- Senator Already Under Radar of Intelligence Agencies.
By Yemi Yusuf with Agency Reports
Last week’s arrest and sentencing of former Deputy Senate President Ike Ekweremadu for organ trafficking was not the first time the senator was suspected of criminal activities, TheNewDiplomat has learned.
A US intelligence analyst, Mathew Page said Ekweremadu who was jailed for nine years eight months for being “the driving force throughout” in a landmark organ trafficking plot heard at the London Old Bailey, said he has a dossier of the senator’s corrupt activities.
Page revealed that Ekweremadu was at the top of a list of nightly corrupt politicians from West Africa who send their children to very expensive private schools i the UK that are well above their legitimate incomes.
A Nigeria expert at the US state department’s bureau of intelligence and research from 2012 t0 2016, Page who is now an associate fellow at the Chatham House thinktank, said the trafficking conspiracy showed what could happen if documented suspicions about corruption were ignored.
“Clearly the UK authorities had ample opportunity to scrutinise Ekweremadu’s UK activities before things reached the point of people-trafficking or organ harvesting,” he said.
He said his research uncovered how Nigerian politicians including Ekweremadu used unexplained wealth to buy millions of pounds’ worth of properties in the UK apart from funding expensive private education for their children.
He argued that in a 12-year period, Ekweremadu would have made about £339,000 as a political office holder, including his stint as deputy president of the Nigerian senate. But in that period he bought three properties – two in London and one in Cambridge – worth £4.2m.
Although Ekweremadu continues to deny any corruption, the analyst said there was no way the senator can justify an international property portfolio worth more than £6m. Page said he was surprised that UK authorities ignored compelling evidence against the senator until his arrest for attempting to harvest the organ of a young Nigerian trader for his daughter, Sonia, who is on dialysis.
In a 2021 paper, Page said: “Perhaps the most compelling red flag relating to west African PEPs’ [prominent politically exposed persons] payments to UK educational institutions is how greatly the payments exceed their official salaries.”
The paper said that in 2020 the average salary for a senior west African politician was £16,000, while UK private school fees were more than £35,000 a year. Page wrote: “It suggests that the tuition fee payments they [PEPs] make to UK institutions may include proceeds of crime and thus constitute an illicit cashflow.”
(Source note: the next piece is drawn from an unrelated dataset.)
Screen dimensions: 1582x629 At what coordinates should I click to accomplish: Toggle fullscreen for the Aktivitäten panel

An official of the British government who prefers to remain anonymous confirmed they had received Page’s information about Ekweremadu but rejected his claim that it was ignored. He said the information was handled seriously, appropriately and shared with law enforcement agencies in Nigeria.
Nigeria’s President Muhammadu Buhari reportedly told the nation’s leading agency for white collar crime, the Economic and Financial Crimes Commission to investigate the matter.
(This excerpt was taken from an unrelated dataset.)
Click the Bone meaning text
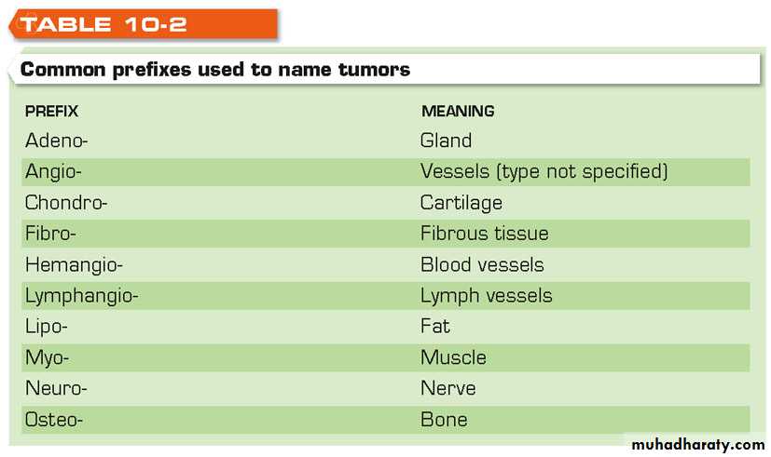This screenshot has height=457, width=771. point(444,420)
Ekweremadu’s lawyer pointed out that the Nigeria High Commission has previously rejected the allegations against the senator. “My client denies any allegation of corruption , as he had done throughout the entire EFCC investigation.”
Yet according to Page, Ekweremadu sold three of his UK properties in autumn 2021 before running for election as governor of Enugu state. “Records show they were sold for a combined total of £5.09m, £874,000 more than Ekweremadu paid for them.”
The senator’s son, Ike Lloyd Ekweremadu, a Nigerian lawyer, defended the sale, pointed out that his father has bought and sold properties since 1988.
Page also spoke of his concern that Ekweremadu was able to repatriate his gain on the property sale to Nigeria adding that the senator had no business getting a visa to the UK much less bringing an innocent man to the country to harvest his organ if the authorities had acted upon his findings.
Page said: “When His Majesty’s government turns a blind eye to corruption/unexplained wealth, it has unpredictable knock-on effects, including – in this case – human suffering and heinous crime in the form of organ trafficking.”